Abstract

Although laboratory toxicology tests are generally easy to perform, cost effective, and readily interpreted, they have been questioned for their environmental relevance. In contrast, field tests are considered realistic while producing results that are difficult to interpret and expensive to obtain. Toxicology tests were conducted on potatoes, peas, and soybeans grown in a native soil in pots in the greenhouse and were compared to plants grown outside under natural environmental conditions to determine toxicological differences between environments, whether different plant developmental stages were more sensitive to herbicides, and whether these species were good candidates for plant reproductive tests. The reproductive and vegetative endpoints of the greenhouse plants and field-grown plants were also compared.
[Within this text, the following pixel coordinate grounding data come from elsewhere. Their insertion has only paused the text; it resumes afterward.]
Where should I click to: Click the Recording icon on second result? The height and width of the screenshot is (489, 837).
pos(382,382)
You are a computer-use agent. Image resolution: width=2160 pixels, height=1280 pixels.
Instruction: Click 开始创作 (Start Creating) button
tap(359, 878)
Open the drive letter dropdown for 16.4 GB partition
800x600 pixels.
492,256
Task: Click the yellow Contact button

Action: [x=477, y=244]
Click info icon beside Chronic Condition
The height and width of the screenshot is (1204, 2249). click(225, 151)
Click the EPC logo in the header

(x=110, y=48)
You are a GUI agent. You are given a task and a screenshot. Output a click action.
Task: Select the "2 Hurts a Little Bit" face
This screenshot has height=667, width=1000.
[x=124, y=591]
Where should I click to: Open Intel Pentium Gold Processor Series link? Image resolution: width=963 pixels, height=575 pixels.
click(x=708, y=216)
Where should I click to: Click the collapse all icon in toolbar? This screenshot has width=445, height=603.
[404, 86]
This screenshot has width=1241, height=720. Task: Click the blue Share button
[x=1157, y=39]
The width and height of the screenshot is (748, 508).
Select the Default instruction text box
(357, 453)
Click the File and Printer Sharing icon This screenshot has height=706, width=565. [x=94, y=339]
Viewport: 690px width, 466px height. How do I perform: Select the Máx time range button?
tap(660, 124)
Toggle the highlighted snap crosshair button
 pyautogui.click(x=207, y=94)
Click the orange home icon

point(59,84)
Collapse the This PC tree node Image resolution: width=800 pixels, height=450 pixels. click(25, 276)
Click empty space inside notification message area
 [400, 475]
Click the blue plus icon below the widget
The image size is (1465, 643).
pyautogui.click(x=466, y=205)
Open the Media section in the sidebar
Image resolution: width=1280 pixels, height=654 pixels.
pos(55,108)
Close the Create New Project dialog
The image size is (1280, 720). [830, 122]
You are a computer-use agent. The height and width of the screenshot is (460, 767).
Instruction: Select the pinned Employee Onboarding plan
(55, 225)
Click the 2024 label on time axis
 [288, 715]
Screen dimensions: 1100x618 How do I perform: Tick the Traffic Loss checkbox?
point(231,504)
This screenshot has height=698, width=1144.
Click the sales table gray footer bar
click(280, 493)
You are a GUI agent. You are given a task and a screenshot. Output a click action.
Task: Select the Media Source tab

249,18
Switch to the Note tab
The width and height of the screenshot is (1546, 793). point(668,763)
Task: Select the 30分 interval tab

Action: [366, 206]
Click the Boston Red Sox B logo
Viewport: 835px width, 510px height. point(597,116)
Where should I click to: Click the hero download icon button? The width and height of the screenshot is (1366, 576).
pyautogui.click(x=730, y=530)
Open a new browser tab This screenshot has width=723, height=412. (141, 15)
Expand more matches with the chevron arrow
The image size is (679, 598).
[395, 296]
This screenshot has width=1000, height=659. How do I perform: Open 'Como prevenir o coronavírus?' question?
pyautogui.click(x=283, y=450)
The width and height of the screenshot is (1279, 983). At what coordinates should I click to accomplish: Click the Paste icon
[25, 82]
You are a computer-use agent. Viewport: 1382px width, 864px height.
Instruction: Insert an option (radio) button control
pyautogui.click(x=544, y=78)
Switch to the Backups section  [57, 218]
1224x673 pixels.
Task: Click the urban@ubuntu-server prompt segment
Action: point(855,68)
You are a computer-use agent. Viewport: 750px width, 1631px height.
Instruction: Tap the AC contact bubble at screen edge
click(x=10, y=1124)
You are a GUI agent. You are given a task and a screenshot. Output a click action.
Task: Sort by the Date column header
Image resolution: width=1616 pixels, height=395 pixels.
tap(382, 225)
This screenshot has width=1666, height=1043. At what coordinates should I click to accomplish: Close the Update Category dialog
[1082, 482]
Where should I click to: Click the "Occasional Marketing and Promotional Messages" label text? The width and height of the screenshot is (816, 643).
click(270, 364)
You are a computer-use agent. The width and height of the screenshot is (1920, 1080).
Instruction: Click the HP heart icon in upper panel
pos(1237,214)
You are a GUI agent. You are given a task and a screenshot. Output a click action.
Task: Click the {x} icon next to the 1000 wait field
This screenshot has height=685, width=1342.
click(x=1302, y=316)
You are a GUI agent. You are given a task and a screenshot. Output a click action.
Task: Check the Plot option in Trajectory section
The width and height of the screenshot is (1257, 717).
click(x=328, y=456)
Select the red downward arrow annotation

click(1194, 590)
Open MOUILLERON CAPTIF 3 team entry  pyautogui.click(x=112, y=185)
The herbicides bromoxynil, glyphosate, MCPA ([4-chloro-2-methylphenoxy] acetic acid), and sulfometuron-methyl were applied at below field application rates to potato plants at two developmental stages. Peas and soybeans were exposed to sulfometuron-methyl at similar rates at three developmental stages. The effective herbicide concentrations producing a 25% reduction in a given measure differed between experimental conditions but were generally within a single order of magnitude within a species, even though there were differences in plant morphology. This study demonstrated that potatoes, peas, and soybeans grown in pots in a greenhouse produce phytotoxicity results similar to those grown outside in pots; that reproductive endpoints in many cases were more sensitive than vegetative ones; and that potato and pea plants are reasonable candidates for asexual and sexual reproductive phytotoxicity tests, respectively. Plants grown in pots in a greenhouse and outside varied little in toxicity. However, extrapolating those toxicity results to native plant communities in the field is basically unknown and in need of research.